**PROBLEM DESCRIPTION**
What is needed here is a word-for-word copy of all the entries below.

**MATERIAL FOR THIS EXERCISE**
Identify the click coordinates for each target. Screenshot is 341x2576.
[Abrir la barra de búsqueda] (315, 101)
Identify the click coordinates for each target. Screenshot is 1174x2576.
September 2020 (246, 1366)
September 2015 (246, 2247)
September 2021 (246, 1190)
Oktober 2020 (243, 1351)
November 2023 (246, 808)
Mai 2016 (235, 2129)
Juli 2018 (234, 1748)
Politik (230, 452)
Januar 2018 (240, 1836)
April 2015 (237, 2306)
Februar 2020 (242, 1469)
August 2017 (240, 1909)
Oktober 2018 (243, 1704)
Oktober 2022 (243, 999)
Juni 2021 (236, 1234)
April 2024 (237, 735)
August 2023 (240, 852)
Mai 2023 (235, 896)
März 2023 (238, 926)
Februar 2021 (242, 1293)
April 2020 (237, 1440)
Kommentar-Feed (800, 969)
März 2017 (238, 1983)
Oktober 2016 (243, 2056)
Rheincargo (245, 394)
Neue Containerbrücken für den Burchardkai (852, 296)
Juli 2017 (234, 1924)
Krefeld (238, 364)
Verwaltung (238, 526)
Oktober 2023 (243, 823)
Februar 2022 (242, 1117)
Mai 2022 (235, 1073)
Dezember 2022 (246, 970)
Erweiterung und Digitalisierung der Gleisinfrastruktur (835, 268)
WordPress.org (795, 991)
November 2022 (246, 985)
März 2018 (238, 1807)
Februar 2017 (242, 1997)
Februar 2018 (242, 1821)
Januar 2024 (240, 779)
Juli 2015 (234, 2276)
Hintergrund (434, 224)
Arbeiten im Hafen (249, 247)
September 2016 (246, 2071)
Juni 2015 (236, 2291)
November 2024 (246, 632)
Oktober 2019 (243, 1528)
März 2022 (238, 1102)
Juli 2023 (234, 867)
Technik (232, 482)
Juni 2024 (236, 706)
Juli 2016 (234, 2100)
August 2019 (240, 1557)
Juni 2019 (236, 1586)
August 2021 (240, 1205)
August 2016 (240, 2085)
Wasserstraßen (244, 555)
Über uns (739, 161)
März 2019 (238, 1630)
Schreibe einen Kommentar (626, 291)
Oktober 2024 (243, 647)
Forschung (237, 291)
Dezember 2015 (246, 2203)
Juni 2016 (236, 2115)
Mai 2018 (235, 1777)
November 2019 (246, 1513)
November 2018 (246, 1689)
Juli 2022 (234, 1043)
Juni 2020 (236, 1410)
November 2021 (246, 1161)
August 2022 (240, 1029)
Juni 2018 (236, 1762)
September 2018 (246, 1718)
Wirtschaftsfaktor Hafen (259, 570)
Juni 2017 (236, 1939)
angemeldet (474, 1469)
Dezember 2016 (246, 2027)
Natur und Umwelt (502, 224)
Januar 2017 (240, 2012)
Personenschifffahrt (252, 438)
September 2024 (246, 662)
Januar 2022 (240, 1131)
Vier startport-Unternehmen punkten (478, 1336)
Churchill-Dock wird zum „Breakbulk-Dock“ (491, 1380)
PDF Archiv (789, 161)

**RESPONSE**
Identify the click coordinates for each target. Screenshot is 341x2576.
[Abrir la barra de búsqueda] (315, 101)
Identify the click coordinates for each target. Screenshot is 1174x2576.
September 2020 (246, 1366)
September 2015 (246, 2247)
September 2021 (246, 1190)
Oktober 2020 (243, 1351)
November 2023 (246, 808)
Mai 2016 (235, 2129)
Juli 2018 (234, 1748)
Politik (230, 452)
Januar 2018 (240, 1836)
April 2015 (237, 2306)
Februar 2020 (242, 1469)
August 2017 (240, 1909)
Oktober 2018 (243, 1704)
Oktober 2022 (243, 999)
Juni 2021 (236, 1234)
April 2024 (237, 735)
August 2023 (240, 852)
Mai 2023 (235, 896)
März 2023 (238, 926)
Februar 2021 (242, 1293)
April 2020 (237, 1440)
Kommentar-Feed (800, 969)
März 2017 (238, 1983)
Oktober 2016 (243, 2056)
Rheincargo (245, 394)
Neue Containerbrücken für den Burchardkai (852, 296)
Juli 2017 (234, 1924)
Krefeld (238, 364)
Verwaltung (238, 526)
Oktober 2023 (243, 823)
Februar 2022 (242, 1117)
Mai 2022 (235, 1073)
Dezember 2022 (246, 970)
Erweiterung und Digitalisierung der Gleisinfrastruktur (835, 268)
WordPress.org (795, 991)
November 2022 (246, 985)
März 2018 (238, 1807)
Februar 2017 (242, 1997)
Februar 2018 (242, 1821)
Januar 2024 (240, 779)
Juli 2015 (234, 2276)
Hintergrund (434, 224)
Arbeiten im Hafen (249, 247)
September 2016 (246, 2071)
Juni 2015 (236, 2291)
November 2024 (246, 632)
Oktober 2019 (243, 1528)
März 2022 (238, 1102)
Juli 2023 (234, 867)
Technik (232, 482)
Juni 2024 (236, 706)
Juli 2016 (234, 2100)
August 2019 (240, 1557)
Juni 2019 (236, 1586)
August 2021 (240, 1205)
August 2016 (240, 2085)
Wasserstraßen (244, 555)
Über uns (739, 161)
März 2019 (238, 1630)
Schreibe einen Kommentar (626, 291)
Oktober 2024 (243, 647)
Forschung (237, 291)
Dezember 2015 (246, 2203)
Juni 2016 (236, 2115)
Mai 2018 (235, 1777)
November 2019 (246, 1513)
November 2018 (246, 1689)
Juli 2022 (234, 1043)
Juni 2020 (236, 1410)
November 2021 (246, 1161)
August 2022 (240, 1029)
Juni 2018 (236, 1762)
September 2018 (246, 1718)
Wirtschaftsfaktor Hafen (259, 570)
Juni 2017 (236, 1939)
angemeldet (474, 1469)
Dezember 2016 (246, 2027)
Natur und Umwelt (502, 224)
Januar 2017 (240, 2012)
Personenschifffahrt (252, 438)
September 2024 (246, 662)
Januar 2022 (240, 1131)
Vier startport-Unternehmen punkten (478, 1336)
Churchill-Dock wird zum „Breakbulk-Dock“ (491, 1380)
PDF Archiv (789, 161)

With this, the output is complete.